◆ TO DO
Below is a block of entries; repeat exactly the lines starting at the line that contains "Task: Cancel the Protocol Option dialog" and ending at the line that contains "Task: Open the clock history 取引履歴 icon", both included.

◆ TASK INPUT
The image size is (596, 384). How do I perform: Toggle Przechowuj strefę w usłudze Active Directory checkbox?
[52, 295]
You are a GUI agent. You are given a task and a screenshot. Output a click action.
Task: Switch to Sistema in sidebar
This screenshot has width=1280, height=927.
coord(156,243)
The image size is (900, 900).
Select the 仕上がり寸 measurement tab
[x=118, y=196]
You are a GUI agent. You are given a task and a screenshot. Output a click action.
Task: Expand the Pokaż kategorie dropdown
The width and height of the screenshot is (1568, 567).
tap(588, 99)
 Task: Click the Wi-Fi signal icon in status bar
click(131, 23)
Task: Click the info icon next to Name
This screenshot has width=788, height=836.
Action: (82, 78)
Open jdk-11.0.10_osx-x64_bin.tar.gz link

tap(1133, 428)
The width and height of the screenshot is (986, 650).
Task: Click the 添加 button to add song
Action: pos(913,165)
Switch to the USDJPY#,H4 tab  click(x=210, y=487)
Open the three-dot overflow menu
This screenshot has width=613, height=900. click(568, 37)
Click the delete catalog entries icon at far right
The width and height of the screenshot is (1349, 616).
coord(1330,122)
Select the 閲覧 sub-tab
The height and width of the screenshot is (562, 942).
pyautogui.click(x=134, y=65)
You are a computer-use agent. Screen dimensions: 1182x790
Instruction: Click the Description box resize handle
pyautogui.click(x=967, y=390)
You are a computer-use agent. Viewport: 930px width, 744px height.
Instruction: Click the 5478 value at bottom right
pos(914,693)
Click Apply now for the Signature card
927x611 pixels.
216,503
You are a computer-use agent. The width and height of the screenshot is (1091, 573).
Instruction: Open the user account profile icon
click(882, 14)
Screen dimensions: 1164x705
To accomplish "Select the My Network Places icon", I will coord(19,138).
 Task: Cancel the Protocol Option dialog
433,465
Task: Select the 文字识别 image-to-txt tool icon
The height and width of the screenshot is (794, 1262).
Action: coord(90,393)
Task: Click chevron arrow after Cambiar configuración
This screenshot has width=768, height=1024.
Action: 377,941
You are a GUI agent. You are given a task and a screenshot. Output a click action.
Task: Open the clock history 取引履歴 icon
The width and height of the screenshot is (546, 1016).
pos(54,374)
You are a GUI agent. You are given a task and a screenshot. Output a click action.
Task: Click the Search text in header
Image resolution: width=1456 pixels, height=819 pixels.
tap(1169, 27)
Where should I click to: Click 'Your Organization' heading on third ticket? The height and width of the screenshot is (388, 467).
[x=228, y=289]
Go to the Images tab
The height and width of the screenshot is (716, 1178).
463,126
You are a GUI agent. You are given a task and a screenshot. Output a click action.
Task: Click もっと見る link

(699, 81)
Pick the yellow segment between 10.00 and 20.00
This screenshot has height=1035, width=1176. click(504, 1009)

◆ RESULT OF THE TASK
 Task: Cancel the Protocol Option dialog
433,465
Task: Select the 文字识别 image-to-txt tool icon
The height and width of the screenshot is (794, 1262).
Action: coord(90,393)
Task: Click chevron arrow after Cambiar configuración
This screenshot has width=768, height=1024.
Action: 377,941
You are a GUI agent. You are given a task and a screenshot. Output a click action.
Task: Open the clock history 取引履歴 icon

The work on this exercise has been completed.